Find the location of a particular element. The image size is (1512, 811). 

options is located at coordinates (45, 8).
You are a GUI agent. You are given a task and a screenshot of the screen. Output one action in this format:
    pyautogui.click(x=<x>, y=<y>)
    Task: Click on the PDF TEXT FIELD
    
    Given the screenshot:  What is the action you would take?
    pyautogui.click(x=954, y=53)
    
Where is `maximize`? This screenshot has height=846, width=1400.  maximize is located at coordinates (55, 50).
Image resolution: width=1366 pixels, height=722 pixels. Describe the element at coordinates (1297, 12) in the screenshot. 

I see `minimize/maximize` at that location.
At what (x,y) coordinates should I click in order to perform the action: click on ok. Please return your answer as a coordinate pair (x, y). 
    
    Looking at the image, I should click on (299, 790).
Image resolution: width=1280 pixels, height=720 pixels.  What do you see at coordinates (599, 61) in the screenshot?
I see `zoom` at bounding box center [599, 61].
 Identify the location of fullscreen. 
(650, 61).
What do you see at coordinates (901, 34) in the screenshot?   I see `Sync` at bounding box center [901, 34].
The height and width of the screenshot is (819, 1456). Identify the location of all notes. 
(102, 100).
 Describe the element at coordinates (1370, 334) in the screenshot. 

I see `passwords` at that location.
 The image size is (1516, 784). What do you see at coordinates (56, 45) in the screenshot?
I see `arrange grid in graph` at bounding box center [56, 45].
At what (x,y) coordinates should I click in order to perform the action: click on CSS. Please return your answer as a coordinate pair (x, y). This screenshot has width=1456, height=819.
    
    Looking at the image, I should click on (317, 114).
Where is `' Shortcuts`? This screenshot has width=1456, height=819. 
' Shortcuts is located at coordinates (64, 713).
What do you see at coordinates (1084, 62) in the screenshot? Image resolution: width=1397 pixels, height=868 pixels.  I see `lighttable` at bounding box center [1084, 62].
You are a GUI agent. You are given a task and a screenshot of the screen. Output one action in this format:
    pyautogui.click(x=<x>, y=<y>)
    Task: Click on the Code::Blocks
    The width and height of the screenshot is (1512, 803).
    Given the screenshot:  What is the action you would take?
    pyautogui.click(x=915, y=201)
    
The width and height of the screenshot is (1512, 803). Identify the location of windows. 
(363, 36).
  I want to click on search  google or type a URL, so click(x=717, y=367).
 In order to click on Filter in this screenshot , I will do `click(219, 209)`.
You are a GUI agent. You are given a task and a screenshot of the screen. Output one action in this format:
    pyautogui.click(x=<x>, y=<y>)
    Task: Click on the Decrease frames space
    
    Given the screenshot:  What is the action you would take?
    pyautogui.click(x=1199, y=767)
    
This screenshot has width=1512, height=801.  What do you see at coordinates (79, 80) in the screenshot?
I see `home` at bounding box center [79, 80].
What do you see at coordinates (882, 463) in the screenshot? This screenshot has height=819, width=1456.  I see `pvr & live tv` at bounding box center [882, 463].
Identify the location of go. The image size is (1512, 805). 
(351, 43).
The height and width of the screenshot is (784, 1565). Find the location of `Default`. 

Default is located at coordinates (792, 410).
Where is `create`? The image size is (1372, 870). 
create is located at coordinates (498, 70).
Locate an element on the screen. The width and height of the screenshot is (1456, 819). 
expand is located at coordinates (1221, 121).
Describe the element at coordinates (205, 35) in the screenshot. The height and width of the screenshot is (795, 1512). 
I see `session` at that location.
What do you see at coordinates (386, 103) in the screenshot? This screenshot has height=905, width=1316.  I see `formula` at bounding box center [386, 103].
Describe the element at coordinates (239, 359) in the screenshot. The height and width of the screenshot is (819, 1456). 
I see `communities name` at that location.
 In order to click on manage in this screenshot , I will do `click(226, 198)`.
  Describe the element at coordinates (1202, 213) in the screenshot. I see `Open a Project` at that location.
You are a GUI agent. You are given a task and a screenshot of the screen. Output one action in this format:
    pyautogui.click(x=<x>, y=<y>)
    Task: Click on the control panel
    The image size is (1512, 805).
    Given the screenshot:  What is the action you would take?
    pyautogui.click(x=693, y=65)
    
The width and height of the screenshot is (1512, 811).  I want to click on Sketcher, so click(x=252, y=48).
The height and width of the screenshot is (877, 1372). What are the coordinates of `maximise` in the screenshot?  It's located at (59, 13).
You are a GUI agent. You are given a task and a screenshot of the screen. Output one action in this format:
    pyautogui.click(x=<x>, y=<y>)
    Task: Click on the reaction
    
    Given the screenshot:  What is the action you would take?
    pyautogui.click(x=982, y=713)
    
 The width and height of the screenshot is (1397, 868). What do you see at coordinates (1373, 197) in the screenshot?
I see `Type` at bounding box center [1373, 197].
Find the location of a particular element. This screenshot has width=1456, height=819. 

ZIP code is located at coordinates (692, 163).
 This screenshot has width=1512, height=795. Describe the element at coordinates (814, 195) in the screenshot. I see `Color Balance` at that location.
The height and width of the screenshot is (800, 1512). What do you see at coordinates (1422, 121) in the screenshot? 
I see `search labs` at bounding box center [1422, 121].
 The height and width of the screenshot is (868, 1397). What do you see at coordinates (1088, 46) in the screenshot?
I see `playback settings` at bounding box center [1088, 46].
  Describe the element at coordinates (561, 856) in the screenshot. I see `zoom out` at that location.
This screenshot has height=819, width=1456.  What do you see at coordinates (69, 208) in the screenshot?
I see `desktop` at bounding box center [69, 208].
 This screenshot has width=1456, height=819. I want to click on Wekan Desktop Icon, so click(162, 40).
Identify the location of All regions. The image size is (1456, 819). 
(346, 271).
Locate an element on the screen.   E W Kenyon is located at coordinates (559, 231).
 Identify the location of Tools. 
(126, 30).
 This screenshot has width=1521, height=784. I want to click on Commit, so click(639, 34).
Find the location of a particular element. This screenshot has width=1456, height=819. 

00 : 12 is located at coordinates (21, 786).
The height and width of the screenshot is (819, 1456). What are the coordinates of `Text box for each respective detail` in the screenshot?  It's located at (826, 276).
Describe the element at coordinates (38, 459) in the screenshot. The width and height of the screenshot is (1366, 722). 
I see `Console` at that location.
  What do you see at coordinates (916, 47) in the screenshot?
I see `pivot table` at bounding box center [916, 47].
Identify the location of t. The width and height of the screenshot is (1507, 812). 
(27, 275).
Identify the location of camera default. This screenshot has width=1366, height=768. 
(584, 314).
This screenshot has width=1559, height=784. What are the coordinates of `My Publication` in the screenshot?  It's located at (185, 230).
☆ ☆ ☆ ☆ ☆
_WORK INSTRUCTIONS_
Copy the items above verbatim, starting at the line that contains "coordinates (55, 50)." and ending at the line that contains "What do you see at coordinates (1084, 62)", with both of those lines included.

_EXERCISE RESULT_
Where is `maximize`? This screenshot has height=846, width=1400.  maximize is located at coordinates (55, 50).
Image resolution: width=1366 pixels, height=722 pixels. Describe the element at coordinates (1297, 12) in the screenshot. 

I see `minimize/maximize` at that location.
At what (x,y) coordinates should I click in order to perform the action: click on ok. Please return your answer as a coordinate pair (x, y). 
    
    Looking at the image, I should click on (299, 790).
Image resolution: width=1280 pixels, height=720 pixels.  What do you see at coordinates (599, 61) in the screenshot?
I see `zoom` at bounding box center [599, 61].
 Identify the location of fullscreen. 
(650, 61).
What do you see at coordinates (901, 34) in the screenshot?   I see `Sync` at bounding box center [901, 34].
The height and width of the screenshot is (819, 1456). Identify the location of all notes. 
(102, 100).
 Describe the element at coordinates (1370, 334) in the screenshot. 

I see `passwords` at that location.
 The image size is (1516, 784). What do you see at coordinates (56, 45) in the screenshot?
I see `arrange grid in graph` at bounding box center [56, 45].
At what (x,y) coordinates should I click in order to perform the action: click on CSS. Please return your answer as a coordinate pair (x, y). This screenshot has width=1456, height=819.
    
    Looking at the image, I should click on (317, 114).
Where is `' Shortcuts`? This screenshot has width=1456, height=819. 
' Shortcuts is located at coordinates (64, 713).
What do you see at coordinates (1084, 62) in the screenshot? Image resolution: width=1397 pixels, height=868 pixels.  I see `lighttable` at bounding box center [1084, 62].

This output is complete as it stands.